▶ _TEXTO_:
§
Leopoldo Marechal
La figura del autor de El banquete de Severo Arcángelo fue en ciertas épocas muy controvertida por su adhesión al justicialismo durante la primera etapa del gobierno peronista, en la que llegó a ser director general de Cultura. Pero su producción siempre recibió una aprobación unánime, especialmente las poesías y la novela Adán Buenosayres. Ahora, la editorial Perfil publicará sus Obras completas. En estas páginas se dan a conocer textos casi desconocidos, nunca recogidos en libros, que forman parte de la edición mencionada
Las
herramientas
de la
Patria
CUANDO un país vive las horas genéticas de su destino, todas las actividades que contribuyen a esa inmensa "promoción de la Patria" tienen un común denominador que signa y une a los hombres lanzados a la empresa; y ese común denominador está en todos los factores de la Patria, desde un martillo a una sinfonía. Los organizadores de la última exposición de máquinas y herramientas argentinas tuvieron sin duda esta noción cuando nos invitaron a visitar esa muestra en sus instalaciones de Palermo. Estábamos, entre otros, Ernesto Sabato, Antonio Berni, Alberto Ginastera, Astor Piazzola, el profesor Jorge Sabato y yo: las ciencias, las artes y las técnicas que representábamos nos unió allá en una sola conciencia, la del quehacer nacional. Y todos nos entusiasmamos como niños adultos: niños en esta infancia de la Patria, y adultos en la meditación de su destino.
§
▶ _DATOS DEL EJERCICIO_:

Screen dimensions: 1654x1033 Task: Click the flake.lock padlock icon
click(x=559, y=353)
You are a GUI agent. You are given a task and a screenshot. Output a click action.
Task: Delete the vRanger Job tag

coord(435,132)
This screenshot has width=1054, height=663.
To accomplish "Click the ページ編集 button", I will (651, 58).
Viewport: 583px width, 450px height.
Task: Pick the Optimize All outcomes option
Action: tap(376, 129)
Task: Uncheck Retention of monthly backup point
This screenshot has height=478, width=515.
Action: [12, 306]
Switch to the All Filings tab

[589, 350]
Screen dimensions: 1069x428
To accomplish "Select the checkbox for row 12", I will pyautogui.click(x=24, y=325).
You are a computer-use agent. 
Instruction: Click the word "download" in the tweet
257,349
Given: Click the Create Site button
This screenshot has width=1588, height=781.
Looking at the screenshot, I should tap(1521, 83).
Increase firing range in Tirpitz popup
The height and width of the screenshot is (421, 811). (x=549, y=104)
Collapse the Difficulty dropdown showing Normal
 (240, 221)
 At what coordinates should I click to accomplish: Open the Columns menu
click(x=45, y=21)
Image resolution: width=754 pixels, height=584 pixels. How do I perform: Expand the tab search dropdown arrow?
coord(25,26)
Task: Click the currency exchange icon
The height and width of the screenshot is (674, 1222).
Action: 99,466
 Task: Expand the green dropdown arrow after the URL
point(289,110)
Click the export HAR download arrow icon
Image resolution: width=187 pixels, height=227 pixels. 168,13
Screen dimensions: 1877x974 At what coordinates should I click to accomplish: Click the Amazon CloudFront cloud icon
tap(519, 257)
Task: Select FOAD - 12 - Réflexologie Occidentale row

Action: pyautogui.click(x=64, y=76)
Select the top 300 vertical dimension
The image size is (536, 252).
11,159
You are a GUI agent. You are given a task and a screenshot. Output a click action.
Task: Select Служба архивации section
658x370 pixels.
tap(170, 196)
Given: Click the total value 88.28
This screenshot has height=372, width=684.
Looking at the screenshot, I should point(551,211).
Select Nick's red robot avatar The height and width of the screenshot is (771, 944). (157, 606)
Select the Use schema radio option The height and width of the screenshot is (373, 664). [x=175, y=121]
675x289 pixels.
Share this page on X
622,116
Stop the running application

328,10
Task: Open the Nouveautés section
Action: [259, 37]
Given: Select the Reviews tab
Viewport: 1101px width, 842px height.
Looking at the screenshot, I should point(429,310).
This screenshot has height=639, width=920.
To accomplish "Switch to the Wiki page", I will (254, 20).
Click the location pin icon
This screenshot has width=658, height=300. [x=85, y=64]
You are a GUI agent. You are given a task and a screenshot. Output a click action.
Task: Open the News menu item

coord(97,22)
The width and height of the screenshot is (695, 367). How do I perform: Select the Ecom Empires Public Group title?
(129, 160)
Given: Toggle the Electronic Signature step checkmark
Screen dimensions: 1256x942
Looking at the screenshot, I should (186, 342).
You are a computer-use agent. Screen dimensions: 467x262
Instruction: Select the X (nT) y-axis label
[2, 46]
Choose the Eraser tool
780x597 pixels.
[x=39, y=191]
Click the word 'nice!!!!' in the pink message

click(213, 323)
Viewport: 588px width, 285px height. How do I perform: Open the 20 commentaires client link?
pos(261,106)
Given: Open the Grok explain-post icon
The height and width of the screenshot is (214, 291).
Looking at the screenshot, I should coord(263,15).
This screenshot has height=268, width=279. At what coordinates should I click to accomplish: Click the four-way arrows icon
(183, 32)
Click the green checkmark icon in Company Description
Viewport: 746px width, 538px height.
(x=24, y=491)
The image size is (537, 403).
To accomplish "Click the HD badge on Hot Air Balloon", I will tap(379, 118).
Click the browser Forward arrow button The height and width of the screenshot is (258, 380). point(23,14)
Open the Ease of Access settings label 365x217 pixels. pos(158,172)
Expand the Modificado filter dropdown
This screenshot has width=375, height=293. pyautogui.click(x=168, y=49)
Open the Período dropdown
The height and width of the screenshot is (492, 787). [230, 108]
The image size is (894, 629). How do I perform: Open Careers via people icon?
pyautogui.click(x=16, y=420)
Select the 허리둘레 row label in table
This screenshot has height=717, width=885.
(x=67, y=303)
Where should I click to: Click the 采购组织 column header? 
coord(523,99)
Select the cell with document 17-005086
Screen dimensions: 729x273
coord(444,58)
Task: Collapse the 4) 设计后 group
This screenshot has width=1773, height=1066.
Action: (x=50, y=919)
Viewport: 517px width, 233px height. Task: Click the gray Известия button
§
▶ _CONSIGNAS DEL EJERCICIO_:
1 – Edita el listado desde su comienzo hasta la línea que contiene "Select the Use", ambos extremos incluidos: cambia "dropdown" por "menu" y deja todo lo demás igual.
2 – Retoma el texto sobre Leopoldo Marechal y escribe cómo sigue.

▶ _RESPUESTAS_:
1 –
Screen dimensions: 1654x1033 Task: Click the flake.lock padlock icon
click(x=559, y=353)
You are a GUI agent. You are given a task and a screenshot. Output a click action.
Task: Delete the vRanger Job tag

coord(435,132)
This screenshot has width=1054, height=663.
To accomplish "Click the ページ編集 button", I will (651, 58).
Viewport: 583px width, 450px height.
Task: Pick the Optimize All outcomes option
Action: tap(376, 129)
Task: Uncheck Retention of monthly backup point
This screenshot has height=478, width=515.
Action: [12, 306]
Switch to the All Filings tab

[589, 350]
Screen dimensions: 1069x428
To accomplish "Select the checkbox for row 12", I will pyautogui.click(x=24, y=325).
You are a computer-use agent. 
Instruction: Click the word "download" in the tweet
257,349
Given: Click the Create Site button
This screenshot has width=1588, height=781.
Looking at the screenshot, I should tap(1521, 83).
Increase firing range in Tirpitz popup
The height and width of the screenshot is (421, 811). (x=549, y=104)
Collapse the Difficulty menu showing Normal
 (240, 221)
 At what coordinates should I click to accomplish: Open the Columns menu
click(x=45, y=21)
Image resolution: width=754 pixels, height=584 pixels. How do I perform: Expand the tab search menu arrow?
coord(25,26)
Task: Click the currency exchange icon
The height and width of the screenshot is (674, 1222).
Action: 99,466
 Task: Expand the green menu arrow after the URL
point(289,110)
Click the export HAR download arrow icon
Image resolution: width=187 pixels, height=227 pixels. 168,13
Screen dimensions: 1877x974 At what coordinates should I click to accomplish: Click the Amazon CloudFront cloud icon
tap(519, 257)
Task: Select FOAD - 12 - Réflexologie Occidentale row

Action: pyautogui.click(x=64, y=76)
Select the top 300 vertical dimension
The image size is (536, 252).
11,159
You are a GUI agent. You are given a task and a screenshot. Output a click action.
Task: Select Служба архивации section
658x370 pixels.
tap(170, 196)
Given: Click the total value 88.28
This screenshot has height=372, width=684.
Looking at the screenshot, I should point(551,211).
Select Nick's red robot avatar The height and width of the screenshot is (771, 944). (157, 606)
Select the Use schema radio option The height and width of the screenshot is (373, 664). [x=175, y=121]

2 –
Por mi parte, no era ciertamente ajeno a la visión de aquellas maquinarias ni al uso de aquellas herramientas. Mi padre, Alberto Marechal, fue un mecánico de excepción: toda máquina nueva se le presentaba como un desafío a su ingenio, y toda máquina enferma como una solicitud a su arte de curar los humildes robots de principios de siglo. Fue gracias a su habilidad que, pese a nuestra digna pobreza, tuve yo en mi niñez los juguetes más insólitos, los manomóviles más raudos, los más certeros fusiles de aire comprimido y los patines más voladores, obra de sus manos inquietas y de su invención que no dormía. Yo, un niño de diez años, lo ayudaba tanto en aquellas maquinaciones ingeniosas cuanto en la reparación de relojes, máquinas de coser y otros artefactos de los vecinos, a que mi padre se daba gratuitamente por amor del arte y de sus prójimos. Al mismo tiempo, su afición a las técnicas nacientes introdujo en el hogar la primera cámara fotográfica con su laboratorio de revelación, el primer fonógrafo a cilindros que conoció el barrio y la primera instalación eléctrica que sucedió al gas. Cuando el primer aviador francés que llegó al país hizo en Longchamps una exhibición de vuelo en su máquina de varillas y telas, mi padre y yo asistimos a ese milagro de volar cien metros, a cuarenta de altura; y regresamos de Longchamps con un entusiasmo que nos convirtió en aeromodelistas. Construimos entonces una miniatura de biplano con su hélice, y mi padre se desveló en el problema de darle motores. Le falló un mecanismo de reloj: era excesivamente pesado. E inventó al fin un sistema de gomas de honda retorcidas, que al desenrollarse nos ofreció un despegue insuficiente pero consolador.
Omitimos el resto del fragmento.